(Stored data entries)
++++++
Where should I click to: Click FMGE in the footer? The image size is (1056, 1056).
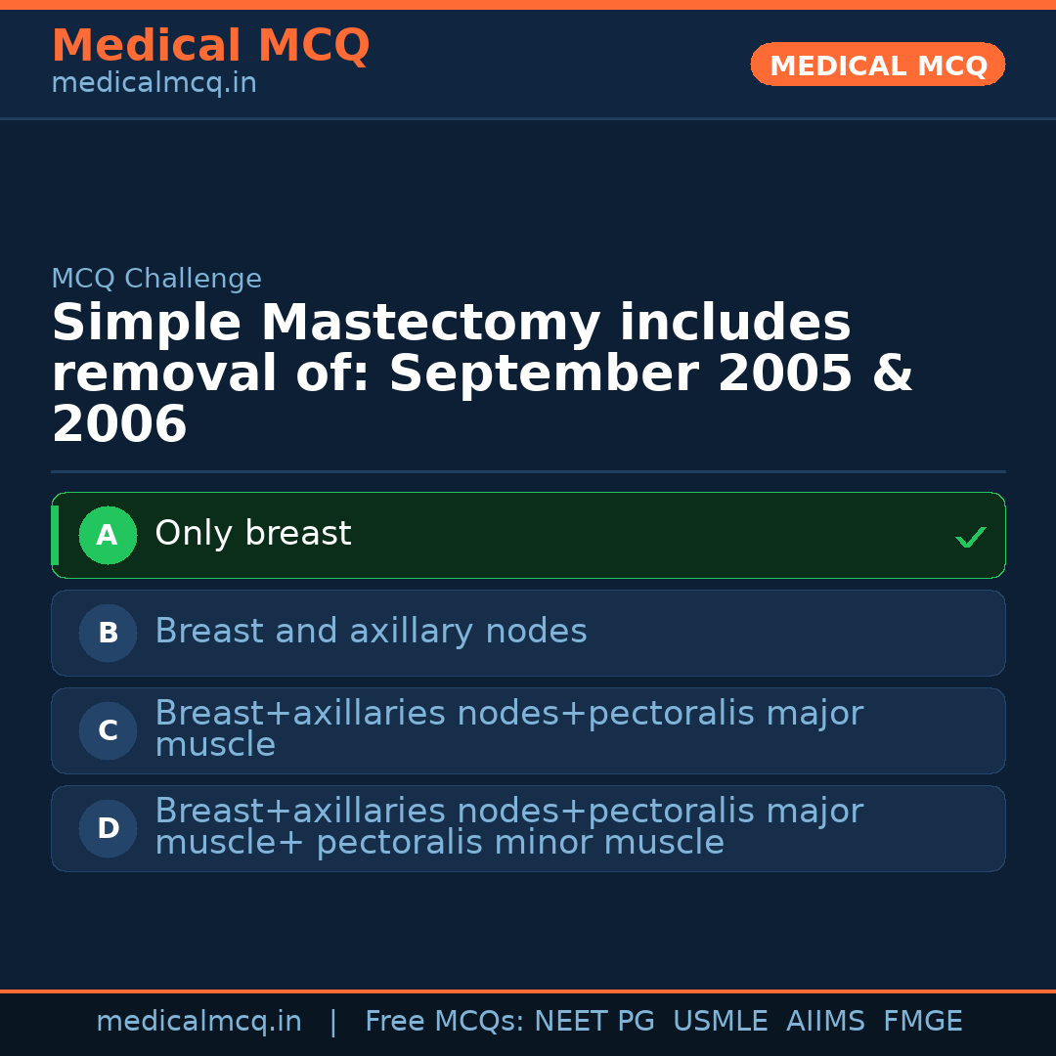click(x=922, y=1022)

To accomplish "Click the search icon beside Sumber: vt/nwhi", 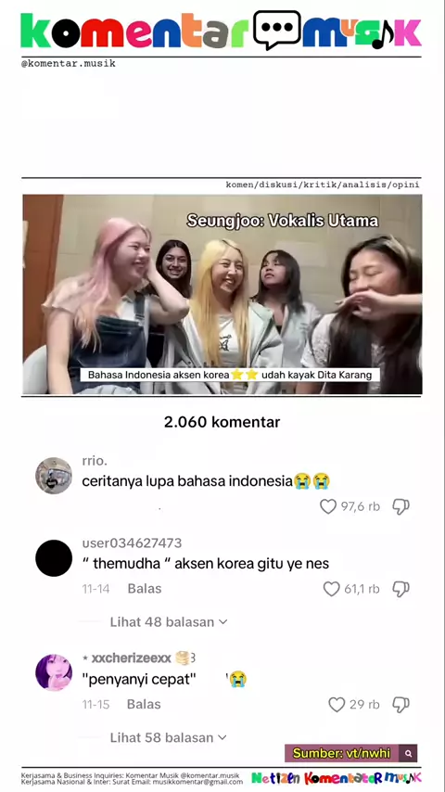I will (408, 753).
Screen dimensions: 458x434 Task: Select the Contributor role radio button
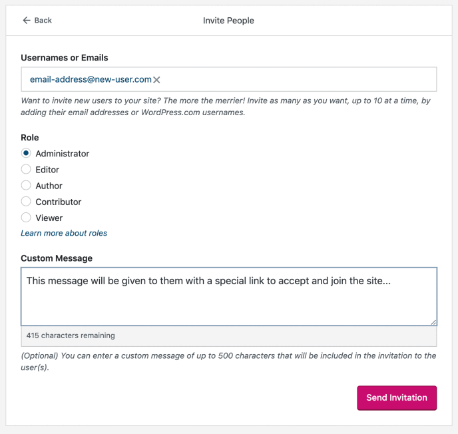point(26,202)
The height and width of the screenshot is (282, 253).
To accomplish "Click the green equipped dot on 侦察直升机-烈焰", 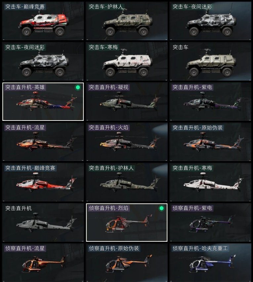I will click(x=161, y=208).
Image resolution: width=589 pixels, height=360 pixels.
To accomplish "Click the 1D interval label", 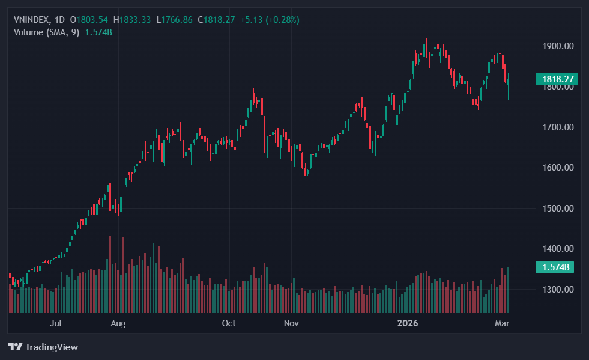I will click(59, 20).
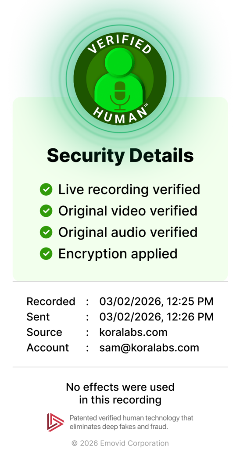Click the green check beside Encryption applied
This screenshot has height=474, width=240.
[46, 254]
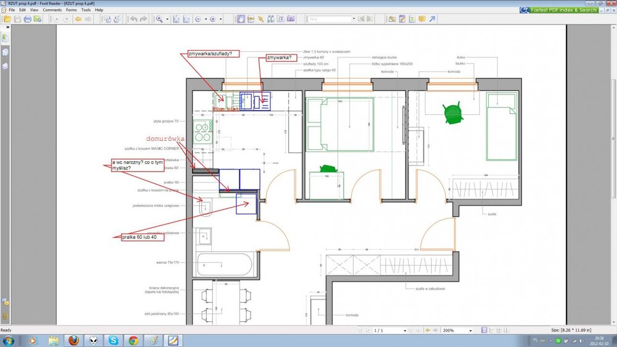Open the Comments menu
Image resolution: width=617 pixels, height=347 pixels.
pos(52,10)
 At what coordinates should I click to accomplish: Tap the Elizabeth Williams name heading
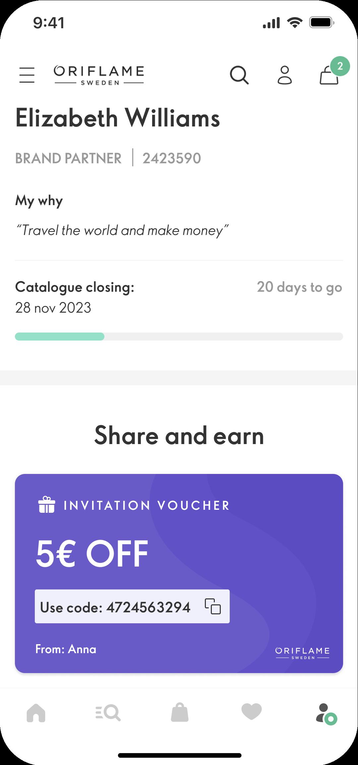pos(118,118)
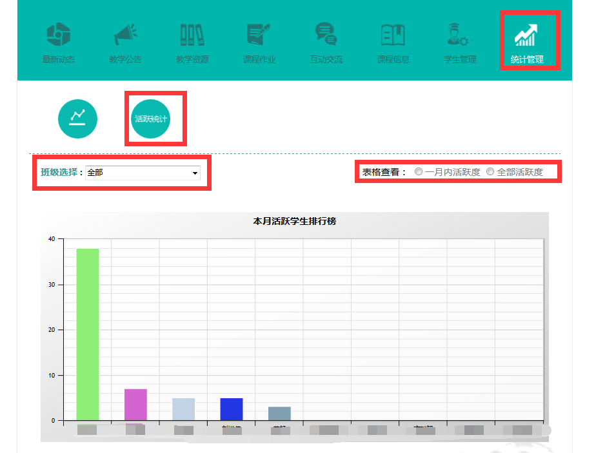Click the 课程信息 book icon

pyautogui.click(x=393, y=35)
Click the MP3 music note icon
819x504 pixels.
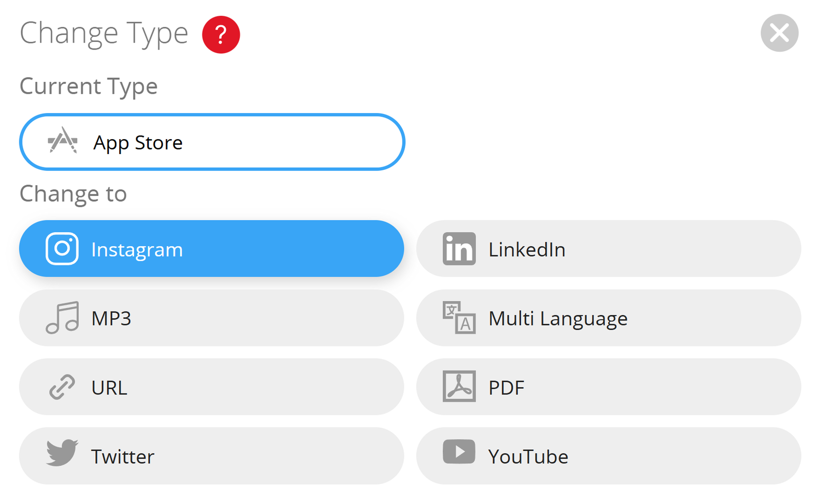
++++++
Exclude all pictures and reproduce verbatim the lines running from the line that contains "At what coordinates" to the end of the data above, both ends included.

 At what coordinates should I click to accomplish: Tap the Elizabeth Williams name heading
pos(118,118)
Click the 课程信息 book icon

pyautogui.click(x=393, y=35)
Click the MP3 music note icon
819x504 pixels.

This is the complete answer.